_TASK MATERIAL_:
------------------------------------------------

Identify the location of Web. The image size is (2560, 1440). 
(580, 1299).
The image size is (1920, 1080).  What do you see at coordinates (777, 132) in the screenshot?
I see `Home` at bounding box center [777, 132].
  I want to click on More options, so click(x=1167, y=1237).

------------------------------------------------

_INSTRUCTIONS TO FOLLOW_: How many lines of the entries above contain the word "image"? Reply with the number alone.

_PROBLEM SOLUTION_: 2